Autophagy, Pyroptosis, and Ferroptosis: New Regulatory Mechanisms for Atherosclerosis

Abstract

Atherosclerosis is a chronic inflammatory disorder characterized by the gradual buildup of plaques within the vessel wall of middle-sized and large arteries. The occurrence and development of atherosclerosis and the rupture of plaques are related to the injury of vascular cells, including endothelial cells, smooth muscle cells, and macrophages. Autophagy is a subcellular process that plays an important role in the degradation of proteins and damaged organelles, and the autophagy disorder of vascular cells is closely related to atherosclerosis. Pyroptosis is a proinflammatory form of regulated cell death, while ferroptosis is a form of regulated nonapoptotic cell death involving overwhelming iron-dependent lipid peroxidation. Both of them exhibit distinct features from apoptosis, necrosis, and autophagy in morphology, biochemistry, and genetics. However, a growing body of evidence suggests that pyroptosis and ferroptosis interact with autophagy and participate in the development of cancers, degenerative brain diseases and cardiovascular diseases. This review updated the current understanding of autophagy, pyroptosis, and ferroptosis, finding potential links and their effects on atherogenesis and plaque stability, thus providing ways to develop new pharmacological strategies to address atherosclerosis and stabilize vulnerable, ruptured plaques.

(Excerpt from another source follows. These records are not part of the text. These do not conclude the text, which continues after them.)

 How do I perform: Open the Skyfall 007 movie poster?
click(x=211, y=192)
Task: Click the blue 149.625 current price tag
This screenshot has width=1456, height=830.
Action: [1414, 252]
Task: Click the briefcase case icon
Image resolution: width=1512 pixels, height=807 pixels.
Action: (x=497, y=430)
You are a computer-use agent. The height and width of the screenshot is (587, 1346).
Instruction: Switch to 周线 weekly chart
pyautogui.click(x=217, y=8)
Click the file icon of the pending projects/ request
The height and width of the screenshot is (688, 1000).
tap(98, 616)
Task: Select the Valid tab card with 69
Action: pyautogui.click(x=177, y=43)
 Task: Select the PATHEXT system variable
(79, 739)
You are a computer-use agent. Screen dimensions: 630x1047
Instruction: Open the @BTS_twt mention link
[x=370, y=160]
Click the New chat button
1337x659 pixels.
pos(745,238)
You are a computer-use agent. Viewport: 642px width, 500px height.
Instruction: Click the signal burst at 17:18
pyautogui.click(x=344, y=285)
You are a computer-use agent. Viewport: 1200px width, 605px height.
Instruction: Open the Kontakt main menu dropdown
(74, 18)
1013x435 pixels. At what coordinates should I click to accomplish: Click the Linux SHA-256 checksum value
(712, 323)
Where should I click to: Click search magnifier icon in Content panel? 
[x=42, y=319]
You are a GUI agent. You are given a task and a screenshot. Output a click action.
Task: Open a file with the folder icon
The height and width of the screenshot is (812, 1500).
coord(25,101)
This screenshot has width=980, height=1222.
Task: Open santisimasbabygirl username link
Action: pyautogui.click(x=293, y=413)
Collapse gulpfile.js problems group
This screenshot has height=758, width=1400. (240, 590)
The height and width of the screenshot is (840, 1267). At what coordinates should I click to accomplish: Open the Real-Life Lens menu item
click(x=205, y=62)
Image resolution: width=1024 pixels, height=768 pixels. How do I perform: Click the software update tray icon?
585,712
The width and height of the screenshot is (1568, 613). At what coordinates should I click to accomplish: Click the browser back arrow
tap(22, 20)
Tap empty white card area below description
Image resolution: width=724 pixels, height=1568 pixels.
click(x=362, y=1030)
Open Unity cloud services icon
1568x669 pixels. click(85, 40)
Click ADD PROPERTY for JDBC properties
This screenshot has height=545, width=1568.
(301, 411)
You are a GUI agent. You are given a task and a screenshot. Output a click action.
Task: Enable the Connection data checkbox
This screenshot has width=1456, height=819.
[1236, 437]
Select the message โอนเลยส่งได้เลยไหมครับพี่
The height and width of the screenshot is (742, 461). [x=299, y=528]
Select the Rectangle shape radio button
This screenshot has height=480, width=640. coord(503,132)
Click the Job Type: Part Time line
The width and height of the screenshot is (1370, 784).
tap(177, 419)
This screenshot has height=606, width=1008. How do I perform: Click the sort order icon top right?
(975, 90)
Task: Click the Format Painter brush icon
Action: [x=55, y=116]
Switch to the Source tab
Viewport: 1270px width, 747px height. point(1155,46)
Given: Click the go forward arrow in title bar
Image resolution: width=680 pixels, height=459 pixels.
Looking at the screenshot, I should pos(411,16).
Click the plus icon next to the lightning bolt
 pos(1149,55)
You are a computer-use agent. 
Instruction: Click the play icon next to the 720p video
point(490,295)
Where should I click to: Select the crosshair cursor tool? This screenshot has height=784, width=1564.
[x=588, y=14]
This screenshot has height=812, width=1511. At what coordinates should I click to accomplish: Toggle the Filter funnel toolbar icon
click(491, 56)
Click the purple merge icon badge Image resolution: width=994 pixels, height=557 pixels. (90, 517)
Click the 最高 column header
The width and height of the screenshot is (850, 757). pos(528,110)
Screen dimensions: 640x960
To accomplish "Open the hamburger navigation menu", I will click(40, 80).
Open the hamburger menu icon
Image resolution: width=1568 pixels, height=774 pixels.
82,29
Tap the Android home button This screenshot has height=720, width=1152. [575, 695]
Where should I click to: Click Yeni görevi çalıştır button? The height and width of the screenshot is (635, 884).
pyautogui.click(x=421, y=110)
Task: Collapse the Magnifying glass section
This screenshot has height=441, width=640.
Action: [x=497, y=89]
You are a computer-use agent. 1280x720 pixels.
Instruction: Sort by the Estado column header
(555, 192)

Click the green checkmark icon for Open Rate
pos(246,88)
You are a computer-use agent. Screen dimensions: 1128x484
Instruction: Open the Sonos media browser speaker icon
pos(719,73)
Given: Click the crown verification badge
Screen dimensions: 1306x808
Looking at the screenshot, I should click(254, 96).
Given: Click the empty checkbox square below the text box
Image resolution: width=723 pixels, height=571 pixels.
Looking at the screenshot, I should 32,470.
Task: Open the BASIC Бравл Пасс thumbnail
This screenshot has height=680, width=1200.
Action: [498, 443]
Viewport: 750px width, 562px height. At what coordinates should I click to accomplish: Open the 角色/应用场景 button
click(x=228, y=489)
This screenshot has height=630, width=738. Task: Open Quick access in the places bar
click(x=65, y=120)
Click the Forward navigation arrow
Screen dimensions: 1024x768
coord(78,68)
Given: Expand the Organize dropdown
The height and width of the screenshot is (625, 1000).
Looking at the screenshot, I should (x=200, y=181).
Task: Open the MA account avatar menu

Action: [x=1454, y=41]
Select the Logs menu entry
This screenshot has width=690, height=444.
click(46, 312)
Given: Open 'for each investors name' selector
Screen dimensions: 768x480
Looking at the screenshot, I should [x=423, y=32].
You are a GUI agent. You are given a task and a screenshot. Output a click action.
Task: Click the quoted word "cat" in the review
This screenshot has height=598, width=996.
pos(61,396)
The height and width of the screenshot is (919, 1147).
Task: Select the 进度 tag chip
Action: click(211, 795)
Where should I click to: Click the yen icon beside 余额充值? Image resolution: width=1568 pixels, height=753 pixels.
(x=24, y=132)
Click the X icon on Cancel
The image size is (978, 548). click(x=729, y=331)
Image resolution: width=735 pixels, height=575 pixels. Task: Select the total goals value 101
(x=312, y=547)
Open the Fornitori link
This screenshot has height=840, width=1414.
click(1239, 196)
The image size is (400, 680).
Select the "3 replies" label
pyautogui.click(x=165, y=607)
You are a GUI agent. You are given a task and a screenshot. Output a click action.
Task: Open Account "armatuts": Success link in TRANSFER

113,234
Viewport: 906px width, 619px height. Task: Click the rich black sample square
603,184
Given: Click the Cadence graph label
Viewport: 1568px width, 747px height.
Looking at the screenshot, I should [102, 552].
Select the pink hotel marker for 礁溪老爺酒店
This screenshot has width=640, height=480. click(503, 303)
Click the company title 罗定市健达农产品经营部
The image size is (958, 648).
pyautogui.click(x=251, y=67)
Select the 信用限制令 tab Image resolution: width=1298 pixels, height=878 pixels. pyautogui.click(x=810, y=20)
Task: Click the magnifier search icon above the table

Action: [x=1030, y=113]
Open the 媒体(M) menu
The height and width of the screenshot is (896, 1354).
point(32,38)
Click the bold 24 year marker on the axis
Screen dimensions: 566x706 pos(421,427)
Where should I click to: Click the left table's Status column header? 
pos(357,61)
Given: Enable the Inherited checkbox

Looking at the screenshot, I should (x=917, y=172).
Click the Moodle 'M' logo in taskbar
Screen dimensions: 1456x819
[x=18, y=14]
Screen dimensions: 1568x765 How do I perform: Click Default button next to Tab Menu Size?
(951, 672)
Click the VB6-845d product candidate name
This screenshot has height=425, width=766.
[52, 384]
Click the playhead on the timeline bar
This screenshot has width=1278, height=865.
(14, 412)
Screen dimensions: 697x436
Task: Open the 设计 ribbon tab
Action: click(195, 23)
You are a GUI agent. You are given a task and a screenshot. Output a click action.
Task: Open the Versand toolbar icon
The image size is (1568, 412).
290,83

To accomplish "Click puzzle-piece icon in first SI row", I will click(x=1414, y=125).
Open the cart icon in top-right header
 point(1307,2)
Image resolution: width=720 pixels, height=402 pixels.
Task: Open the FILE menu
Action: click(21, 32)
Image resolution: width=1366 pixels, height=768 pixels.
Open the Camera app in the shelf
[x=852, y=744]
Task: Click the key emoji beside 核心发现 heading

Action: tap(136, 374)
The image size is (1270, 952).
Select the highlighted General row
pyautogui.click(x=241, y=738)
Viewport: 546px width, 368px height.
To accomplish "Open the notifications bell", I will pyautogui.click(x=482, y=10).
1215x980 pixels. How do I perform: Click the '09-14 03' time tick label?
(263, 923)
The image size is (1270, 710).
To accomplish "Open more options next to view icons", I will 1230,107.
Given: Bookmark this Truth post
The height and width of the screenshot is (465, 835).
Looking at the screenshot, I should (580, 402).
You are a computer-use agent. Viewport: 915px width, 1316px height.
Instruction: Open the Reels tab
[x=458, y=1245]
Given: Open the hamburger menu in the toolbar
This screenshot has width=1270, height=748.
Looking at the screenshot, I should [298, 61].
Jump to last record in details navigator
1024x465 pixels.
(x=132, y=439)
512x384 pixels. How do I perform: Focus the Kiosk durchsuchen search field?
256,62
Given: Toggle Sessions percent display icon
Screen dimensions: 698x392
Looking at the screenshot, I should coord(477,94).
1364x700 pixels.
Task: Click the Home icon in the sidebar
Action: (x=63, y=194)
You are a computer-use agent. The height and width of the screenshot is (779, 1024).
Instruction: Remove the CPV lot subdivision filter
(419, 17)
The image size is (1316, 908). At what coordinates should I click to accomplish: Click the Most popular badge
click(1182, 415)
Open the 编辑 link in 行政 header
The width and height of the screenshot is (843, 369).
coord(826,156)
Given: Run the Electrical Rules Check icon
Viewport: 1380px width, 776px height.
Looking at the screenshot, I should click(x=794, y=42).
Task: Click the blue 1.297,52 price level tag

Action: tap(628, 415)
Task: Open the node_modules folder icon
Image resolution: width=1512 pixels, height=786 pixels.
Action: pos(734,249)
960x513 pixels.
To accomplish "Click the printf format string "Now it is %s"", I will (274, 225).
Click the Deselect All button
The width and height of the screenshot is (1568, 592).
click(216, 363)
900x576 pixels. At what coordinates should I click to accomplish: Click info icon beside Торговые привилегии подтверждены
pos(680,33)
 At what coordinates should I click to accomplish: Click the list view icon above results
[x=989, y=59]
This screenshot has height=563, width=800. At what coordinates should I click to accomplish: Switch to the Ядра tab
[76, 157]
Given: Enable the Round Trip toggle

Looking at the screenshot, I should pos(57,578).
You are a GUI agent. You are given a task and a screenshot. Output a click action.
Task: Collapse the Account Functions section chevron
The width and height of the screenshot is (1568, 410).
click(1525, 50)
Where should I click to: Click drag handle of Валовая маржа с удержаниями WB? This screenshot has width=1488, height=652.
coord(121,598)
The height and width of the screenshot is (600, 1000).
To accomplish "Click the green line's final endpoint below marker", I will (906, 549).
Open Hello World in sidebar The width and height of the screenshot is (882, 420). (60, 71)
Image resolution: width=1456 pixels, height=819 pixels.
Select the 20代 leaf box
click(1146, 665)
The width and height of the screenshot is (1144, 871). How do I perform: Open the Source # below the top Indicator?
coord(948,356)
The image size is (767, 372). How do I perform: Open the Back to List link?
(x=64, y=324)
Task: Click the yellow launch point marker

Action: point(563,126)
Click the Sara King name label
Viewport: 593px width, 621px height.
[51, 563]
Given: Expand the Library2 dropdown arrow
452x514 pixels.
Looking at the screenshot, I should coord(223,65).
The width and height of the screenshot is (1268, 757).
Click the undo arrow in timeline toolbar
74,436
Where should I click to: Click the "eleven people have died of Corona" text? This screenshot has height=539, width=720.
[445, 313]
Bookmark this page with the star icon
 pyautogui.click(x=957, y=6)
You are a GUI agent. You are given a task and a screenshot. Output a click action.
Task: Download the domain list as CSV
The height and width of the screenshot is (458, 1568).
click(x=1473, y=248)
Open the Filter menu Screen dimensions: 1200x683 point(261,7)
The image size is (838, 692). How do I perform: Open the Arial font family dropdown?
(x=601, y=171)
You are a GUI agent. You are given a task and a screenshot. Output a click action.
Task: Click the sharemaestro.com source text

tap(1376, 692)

Keywords: atherosclerosis; autophagy; cell death; ferroptosis; pyroptosis.

FIGURE 1

Effects of autophagy on atherosclerosis. Autophagy dysfunction induces endothelial dysfunction and inflammation, promoting monocyte recruitment and cell death. Autophagy dysfunction aggravates plaque instability and promotes the formation of foam cells by influencing VSMC death and phenotypic conversion. Autophagy dysfunction induces lipid accumulation, macrophage foam cell formation and cell death.

FIGURE 2

Effects of pyroptosis on atherosclerosis. DAMPs induce the activation of NLRP3 or AIM2 inflammasome, which further activate caspase-dependent pyroptosis. ECs pyroptosis triggers monocyte recruitment into the intima in early atherogenesis. VSMC pyroptosis weakens fibrous caps and contributes to pathological instability in atherosclerosis. Macrophage pyroptosis promotes the formation of necrotic core and aggravates plaque instability in advanced atherosclerotic lesions.

FIGURE 3

Effects of ferroptosis on atherosclerosis. Ferroptosis and lipid peroxidation induce endothelial dysfunction, macrophage activation, and foam cell formation, contributing to the generation of atherosclerosis. ACSL4, LOXs, and hepcidin promote atherosclerosis by inducing lipid peroxidation and iron overload; in contrast, PDSS2 and ferrostatin-1 can inhibit ferroptosis and atherosclerosis by suppressing lipid peroxidation.

FIGURE 4

Association between autophagy and pyroptosis. Mitochondrial dysfunction and NOXs induce the massive production of ROS and stimulate the activation of inflammasome and caspase-1. LPS and oxidized mtDNA induce caspase-4/5/11 activation. Activated caspase-1/4/5/11 cleaves GSDMD, induces pyroptotic cell death, and promotes the release of IL-1β and IL-18. Mild oxidative stress triggers off autophagy, which inhibits inflammasome signaling and ROS production, thus protecting against pyroptosis.

FIGURE 5

Association between autophagy and ferroptosis. Several types of selective autophagy, including ferritinophagy, lipophagy, clockophagy, and CMA, promote lipid peroxidation and ferroptosis by promoting the degradation of ferritin, lipid droplets, ARNTL, and GPX4, respectively. Beclin-1 is phosphorylated by AMPK and then facilitates ferroptosis by binding and blocking the activity of system x_c ⁻. Autophagy inhibitors (e.g., 3-MA, Baf-A1) can prevent GSH depletion-dependent ferroptosis. STAT3-mediated CTSB expression and lysosomal cell death promote ferroptosis.